## What is needed:
The answer is to be an exact copy of the lines below running from the line with "Learn More (352, 1970)" down to the line with "Romans enfants", both ends included, and nothing more.

(Stored items)
#####

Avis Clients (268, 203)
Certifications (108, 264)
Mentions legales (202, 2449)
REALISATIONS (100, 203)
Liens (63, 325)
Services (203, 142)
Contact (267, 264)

#####

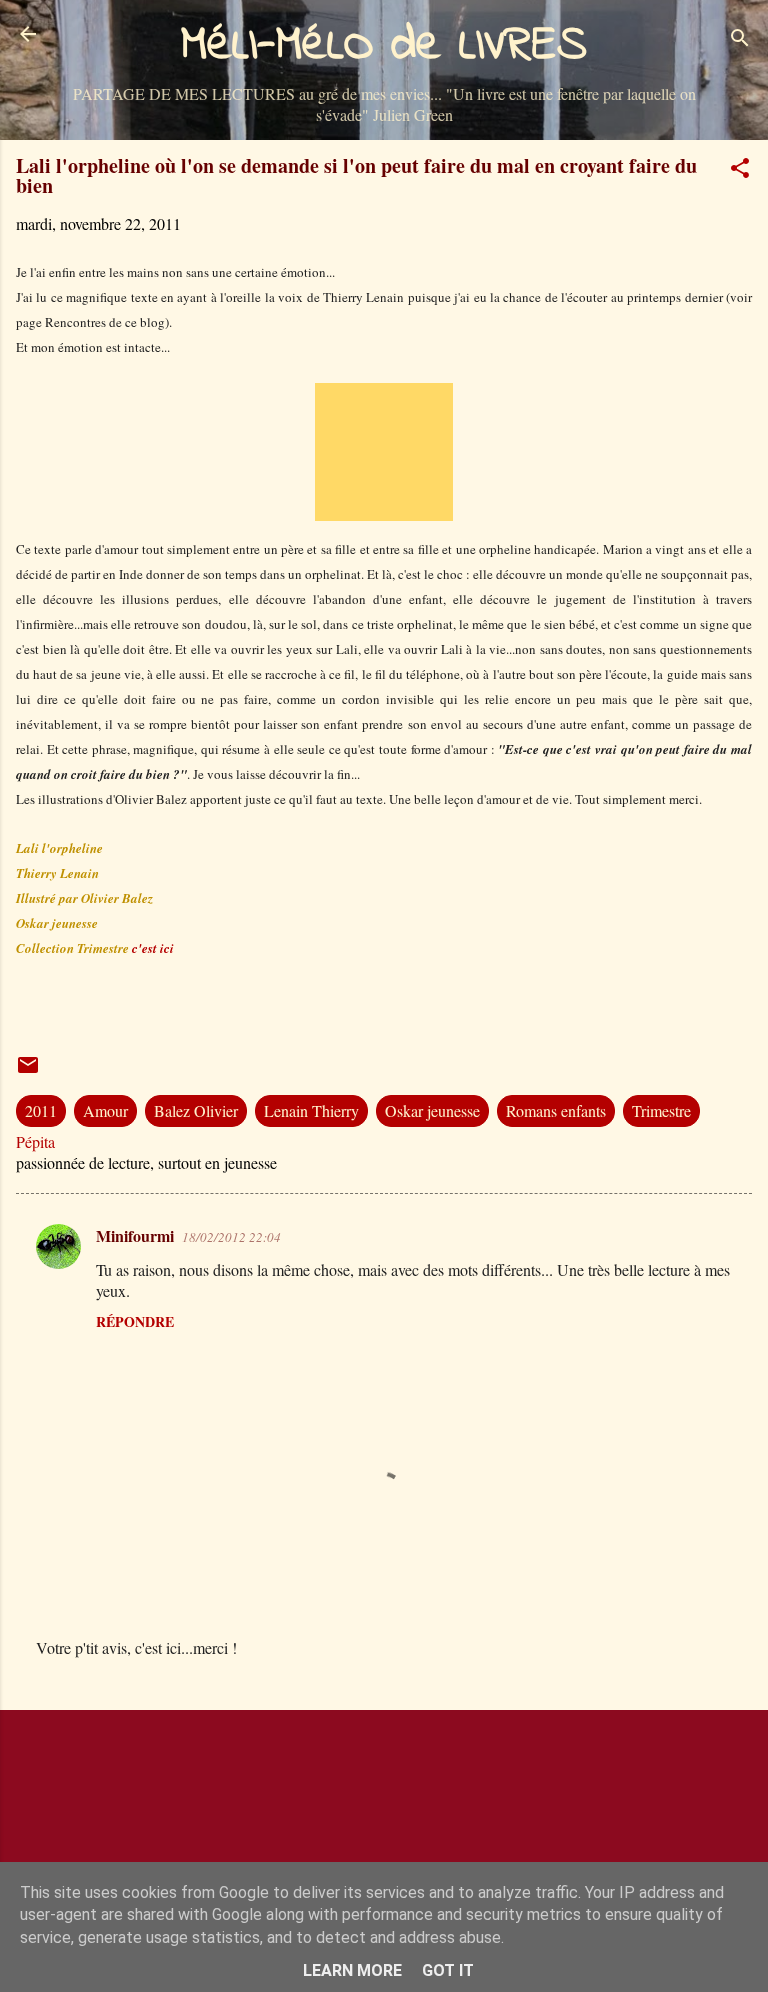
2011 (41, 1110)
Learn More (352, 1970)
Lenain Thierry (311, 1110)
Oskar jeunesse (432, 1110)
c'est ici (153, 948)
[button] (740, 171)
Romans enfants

#####

## Your response:
Learn More (352, 1970)
Lenain Thierry (311, 1110)
Oskar jeunesse (432, 1110)
c'est ici (153, 948)
[button] (740, 171)
Romans enfants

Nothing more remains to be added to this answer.